→ Objectives
**1)** Summarize the passage on how K-NN works in two sentences.
**2)** Write the next part of the passage on how K-NN works, starting after its last sentence about calculating each point's distance from the query point Xq.

→ Provided passage
** BEGIN **
Step by Step Procedure

Let us look at the step by step procedure of how K-NN works.

We are given a dataset, D = {x, y} where x is the features in a d-dimensional space (taking 2 here, for simplicity) and y is the class label, which can be either ‘Red’, ‘Blue’, or ‘Green’. Our task is to classify a given point into the 3 possible colors.
As we had talked about earlier, for supervised learning, we try to find a mapping function that maps our input to output, which is y here. The aforementioned task happens during the training time of the model. However, K-NN is a lazy learning algorithm, meaning that it doesn’t actually learn anything during training, it just holds the inputs and outputs of the training data into RAM.
During the prediction/test time, we send our query point Xq. Now, for each of the points in our dataset, we calculate the distance of that point from this query point Xq.
** END **
→ Source excerpt
** BEGIN **
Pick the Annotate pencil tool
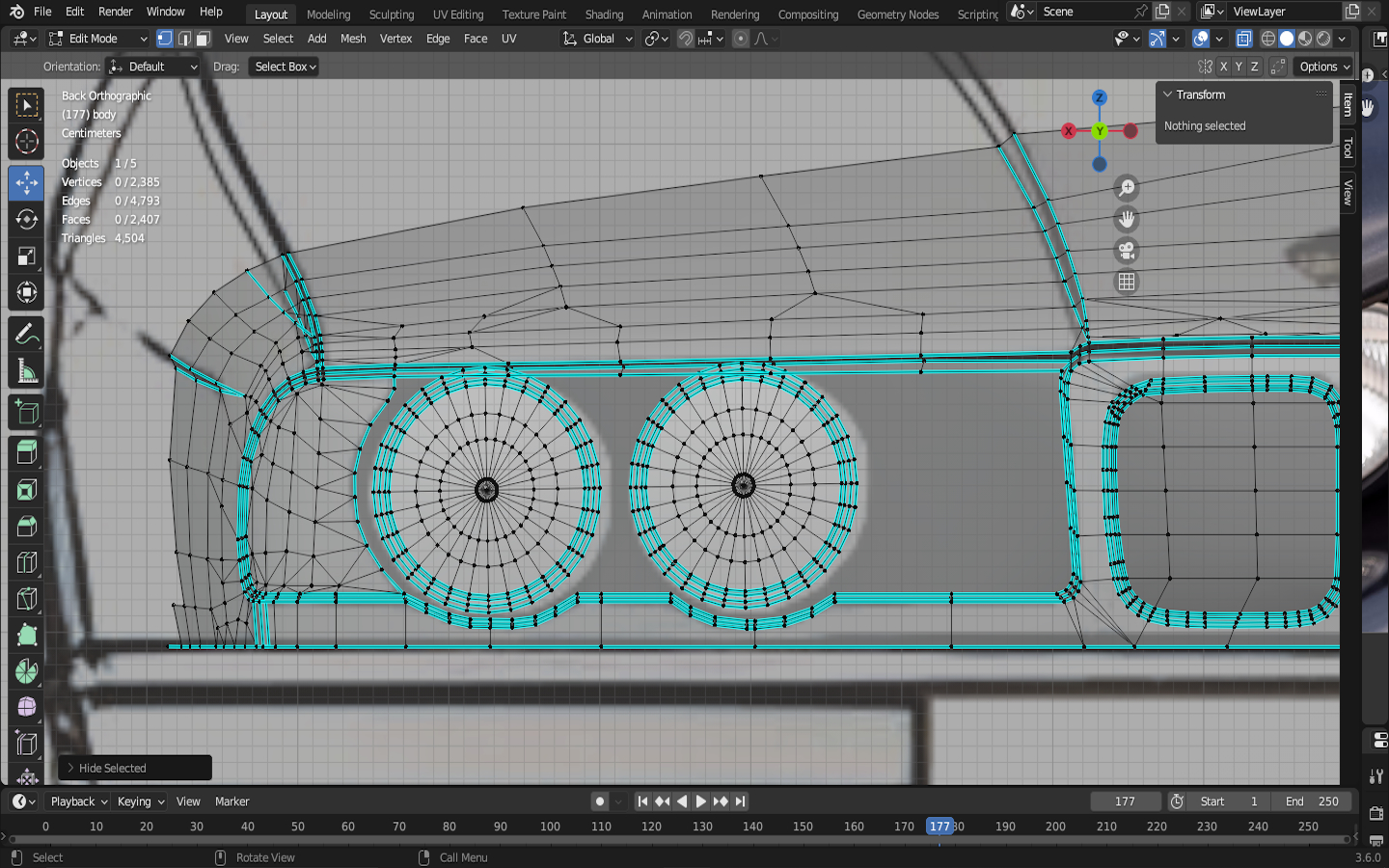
** END **
→ Responses
**1)** The passage sets up a dataset whose points have features in a d-dimensional space, taken as two dimensions for simplicity, and class labels of Red, Blue, or Green, with the goal of classifying a given point into one of those three colors. K-NN is a lazy learning algorithm that learns nothing during training and only holds the training inputs and outputs in RAM, and at prediction time it calculates the distance from each point in the dataset to a query point Xq.

**2)**
We provide the K value, which defines how many nearest neighbors to look for before making the prediction. So, after finding the distance of the query point from each of the training points, we sort these distances in ascending order.
Next, we only keep the K-nearest neighbors of our query point Xq, based on the sorted distances.
We look at the color of each of these nearest neighbors and using the majority vote, classify our query point as either of ‘Red’, ‘Green’, or ‘Blue’.
We repeat the above steps for the rest of the query points.

Source: https://www.researchgate.net/publication/321751429/figure/fig6/AS:668472602284040@1536387696362/An-illustration-of-K-nearest-neighbor-model.jpg

Let’s look at it from the above diagram’s perspective. Suppose our query point is Xu, and we have chosen K = 5. So, as we can see from the image, it finds the 5 nearest points from our query point as annotated by the black arrows. Now since we have 4 ‘Red’ points, and 1 ‘Green’ point as our 5 Nearest Neighbors, we classify our query point as a ‘Red’ point with a probability of 4/5.

Choosing the right K

This is again a question to which there is no single right answer. It actually depends on the dataset to the dataset. For one dataset, a K of 7 could work well, while for some other dataset, a K value of 11 could be better. This value of K is usually found out by doing Cross-Validation (I’ll provide a link in the references which you can check out to learn more about it).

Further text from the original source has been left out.